- Given request A: Gather every line of the records that contains the word "located" and copy each line in full.

No, he isn’t. Once the first pirate makes the [99,0,1] offer he knows for a certainty that the third pirate will accept it, regardless of what he said before about what he will accept. This offer gives the third pirate one more coin than he’d get otherwise. So under the rules of the game he is forced to accept the offer.
The confusion is caused by your thinking of pirates as real people. Real people all the time live up to their promises, either because they feel a moral obligation or in order to signal to others that in the future they will also live up to their words.
The pirates are not real people. They are perfectly rational and care only about three things, in decreasing order of importance: not getting tossed, getting as much coin as possible, and seeing other pirates tossed. They care nothing for their honesty or their reputation.
Under these premises, the third pirate will *always* accept [99,0,1] and the first pirate is perfectly save in making that offer.
To deny this and struggle to find some way to make the pirates act more like real people you know is really just fighting the premise of the puzzle.
@Roger 168,
“@Ken B(163): There is a flaw in your reasoning. 96 0 1 0 1 0 1 0 0 1 will get the votes of A,C,E,G, but not J, because J can vote no and do just as well with a 96 0 1 0 1 0 1 0 1 on the next round.”
Why is it RATIONAL for J to assume that the 9 pirate Google solution will be offered in the next round given that the 10 pirate Google solution was not offered in the first round.
@Harold
I don’t claim white is, only that I woukd like him to be.
It is certainly a logical possibility that he is. It is not hard to set up endgame positions where to move is to lose.
@Capt: That’s a good point. Or maybe you are just humoring me. I am just reciting the logic of the Google-Landsburg solution.
I think that the next pirate will offer something like 0-10-20-30-40-0-0-0-0, if he is rational. This will be unsatisfactory to J again, but he can safely vote no and hope for a better deal on a subsequent round.
Roger,
If the 8 pirate google solution can arise if the alternate I suggested is rejected then when offered the one coin pirate 10 should vote yes. The order in which plans are voted matters.
@ Roger 183,
I am not just humoring you. I’d never dare do that given the brainpower exhibited by the crew that posts here. I believe there is a flaw in the google logic that claims anything other than 96-0-1-0-1-0-1-0-1-0 will be rejected. I know you do as well, although I think we differ as to what the actual solution(s) are. See below:
Following the method of Steve Landsberg 146
Suppose each pirate commits to the following strategy: “On the first round, I will vote yes if I’m offered a coin and no if I am not offered a coin. If on the first round I am called upon to make a proposition, I will offer 96-0-1-(one coin each to three of the 7 weakest pirates, selected randomly). On the second round I will vote yes if I’m offered a coin and no if I am not offered a coin. If on the second round I am called upon to make a proposition, I will offer 96-0-(one coin each to four of the 7 weakest pirates who were not offered a coin in the first round). On the third round … (fill in what you like).”

- Given records:
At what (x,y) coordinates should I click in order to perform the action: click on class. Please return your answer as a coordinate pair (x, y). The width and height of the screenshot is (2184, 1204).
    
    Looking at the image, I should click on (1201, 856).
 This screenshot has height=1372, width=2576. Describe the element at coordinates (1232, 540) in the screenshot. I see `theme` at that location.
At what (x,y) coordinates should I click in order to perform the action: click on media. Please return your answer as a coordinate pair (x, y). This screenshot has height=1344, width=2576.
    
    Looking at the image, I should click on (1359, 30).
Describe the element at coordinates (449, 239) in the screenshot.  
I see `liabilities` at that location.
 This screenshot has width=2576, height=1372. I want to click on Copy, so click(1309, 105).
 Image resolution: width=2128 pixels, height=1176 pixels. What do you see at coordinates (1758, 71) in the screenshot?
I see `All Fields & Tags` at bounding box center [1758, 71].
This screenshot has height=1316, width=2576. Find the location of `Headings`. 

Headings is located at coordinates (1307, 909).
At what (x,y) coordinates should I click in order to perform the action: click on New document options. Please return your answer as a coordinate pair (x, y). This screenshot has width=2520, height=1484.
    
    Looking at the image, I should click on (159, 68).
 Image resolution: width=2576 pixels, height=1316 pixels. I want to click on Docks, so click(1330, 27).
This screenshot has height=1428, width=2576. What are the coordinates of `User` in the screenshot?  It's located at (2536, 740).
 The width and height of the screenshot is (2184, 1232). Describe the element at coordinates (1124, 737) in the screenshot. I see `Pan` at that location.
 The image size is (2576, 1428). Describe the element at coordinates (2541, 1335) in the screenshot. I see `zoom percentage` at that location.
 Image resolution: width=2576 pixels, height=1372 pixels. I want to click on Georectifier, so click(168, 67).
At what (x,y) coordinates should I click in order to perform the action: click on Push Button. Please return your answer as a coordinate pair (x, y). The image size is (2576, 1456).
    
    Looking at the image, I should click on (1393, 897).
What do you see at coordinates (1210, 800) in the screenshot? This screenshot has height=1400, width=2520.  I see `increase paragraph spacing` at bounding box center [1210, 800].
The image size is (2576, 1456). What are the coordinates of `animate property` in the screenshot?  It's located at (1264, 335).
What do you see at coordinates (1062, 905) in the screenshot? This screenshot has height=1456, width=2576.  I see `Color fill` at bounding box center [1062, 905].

- Given request B:
Using the pirate puzzle discussion, decide whether each statement agrees with it. Answer yes or no, and quote the deciding words.
(i) The pirates in the puzzle care about their reputation.
(ii) Not getting tossed matters most to the pirates.
(iii) The third pirate is forced to accept the [99,0,1] offer.

- Complete output A:
Headings is located at coordinates (1307, 909).
This screenshot has height=1428, width=2576. What are the coordinates of `User` in the screenshot?  It's located at (2536, 740).
The image size is (2576, 1456). What are the coordinates of `animate property` in the screenshot?  It's located at (1264, 335).

- Complete output B:
(i) No: "They care nothing for their honesty or their reputation."
(ii) Yes: "in decreasing order of importance: not getting tossed, getting as much coin as possible, and seeing other pirates tossed."
(iii) Yes: "So under the rules of the game he is forced to accept the offer."